Algorand's layoffs reportedly affected community management and business development roles, which are not obviously replaceable by AI. To be fair, the company blamed the broader crypto environment. Its ALGO token recently traded around $0.09, down 98% from its 2019 high. Bitcoin, the largest cryptocurrency by market cap, has fallen 20% this quarter.
Industry Consolidation
Industry observers point to broader consolidation dynamics. Entire crypto sectors that were once talent-rich—such as restaking, DePIN, and L2—have shrunk significantly, while merger and acquisition activity is also increasing redundancies, with employees from acquired companies replacing existing ones.

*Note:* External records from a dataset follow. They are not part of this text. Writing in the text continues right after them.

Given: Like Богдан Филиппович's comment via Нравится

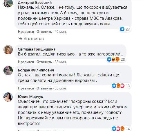Looking at the screenshot, I should pos(26,88).
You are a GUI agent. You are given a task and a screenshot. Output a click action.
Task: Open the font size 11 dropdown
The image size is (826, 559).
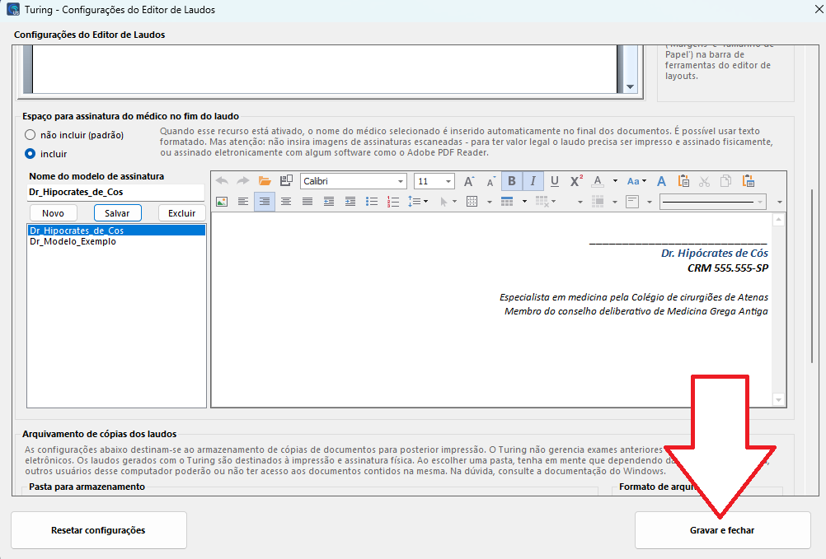pos(448,181)
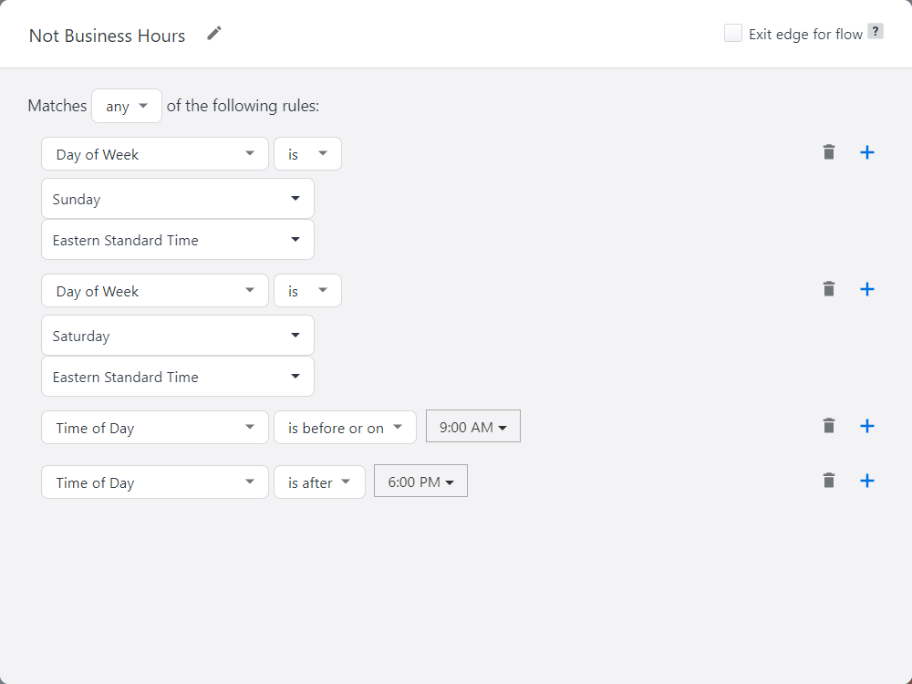Change the 6:00 PM time value

[x=420, y=482]
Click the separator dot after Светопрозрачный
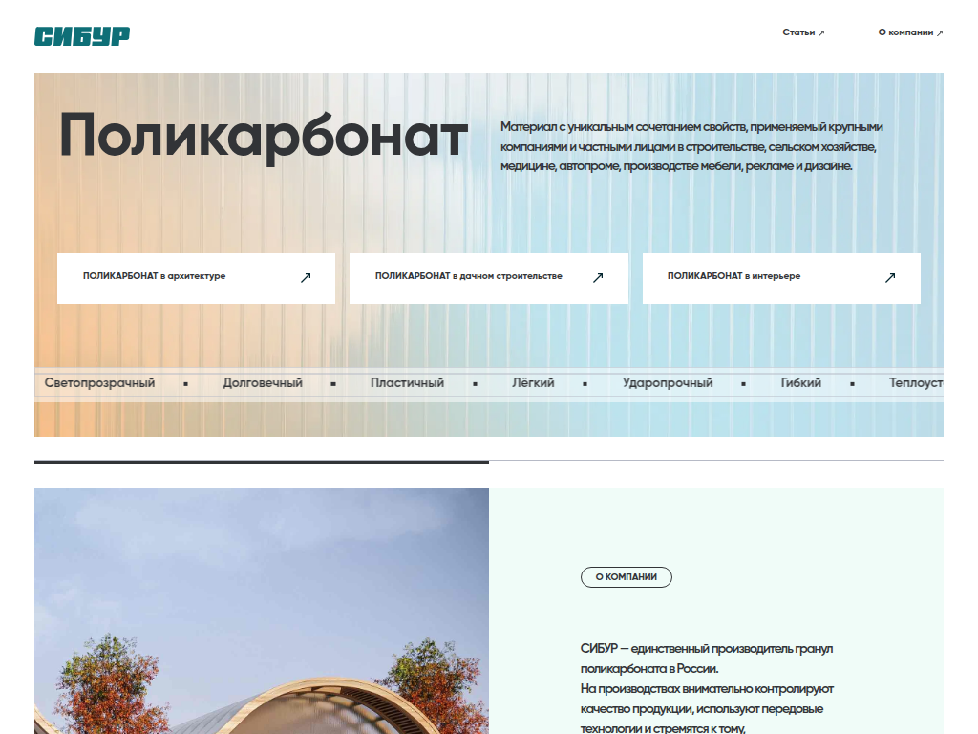Image resolution: width=978 pixels, height=734 pixels. tap(187, 382)
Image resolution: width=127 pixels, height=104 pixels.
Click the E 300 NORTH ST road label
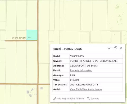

"I haven't seen any real signs that these layoffs are related to large-scale AI workforce replacement," said Dan Escow, founder of crypto recruitment agency Up Top. "Entire sectors that were once strong in talent—restaking, DePIN, and L2—are basically gone now. Companies are forced into cost-cutting mode, buying time to figure out how to execute next."
The broader hiring landscape supports this assessment. In January, new job postings on major crypto recruitment sites averaged about 6.5 per day, down about 80% from the same period a year ago.
Just the companies mentioned in this article—excluding Messari, which did not disclose numbers—have announced about 450 job cuts in weeks. This may only be the tip of the iceberg. During the crypto winter of 2022, CoinDesk tracked over 26,000 job losses throughout the year, a number that took months to fully emerge.